How scary, and immature of those boys!
Boys are lame---why do they like to harass sweet girls so? Frightening. I think I would have peed my pants with fear. You handled it like a trooper---thank goodness for the grim Canadian Reeper down the street with a hockey stick prepared to fight to the death.
Remember how you thought I was IN on this?! I know we didn't always get along, and sure - Alli and I chased you around the house with butter knives once - but that's a little extreme even for the love/hate relationship that defined our youth.
Hmmm, I really don't remember why I was suspecting you, do you? Maybe because you were missing during the episode? I don't know. But my bet was you were taking advantage of the parental vacation that I was obviously not exploiting. Sheesh, Ashley, live it up a bit.
Hehe! I forgot all about that. It was totally a scene from a scary movie. I can look back and laugh at it now...but at the time I'm lucky I didn't pee my pants! Good thing Brad saved the day! I think he body-checked Jordan up against the wall...although, like you, I'm not sure it resulted in the bleeding. It was nice to see that they got some scaring in return... Awww...memories...
Ahhh! You made my heart stop when you said that there was someone standing in the doorway! Dumb boys...bet they learned their lesson that night. =) Happy Halloween!

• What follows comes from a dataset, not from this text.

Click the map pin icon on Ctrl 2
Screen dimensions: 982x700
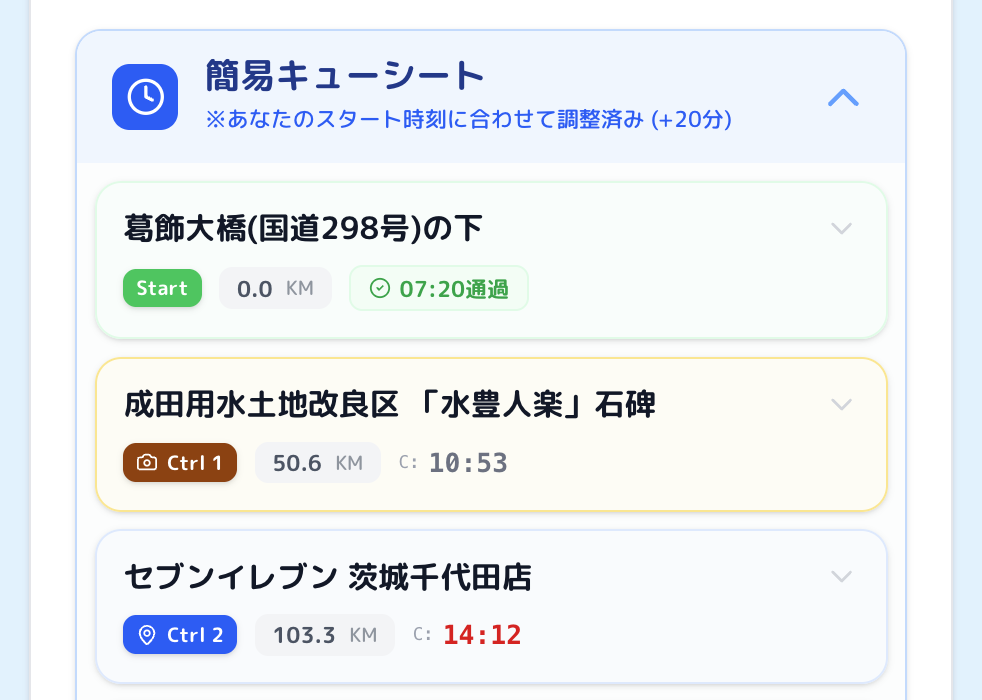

No, I think I had come home for just a few minutes before heading back out on the (Ogden - woo) town. And this happened shortly thereafter, so you thought I was in cahoots with the rooftop rowdies.
Hey I think i am the dumb boy standing in the door way. and I'm still scarred from that.
Dumb...but kinda funny, too. I think if I was your neighbor, though, I would've roughed some people up pretty hard. Great story, though! (Levon)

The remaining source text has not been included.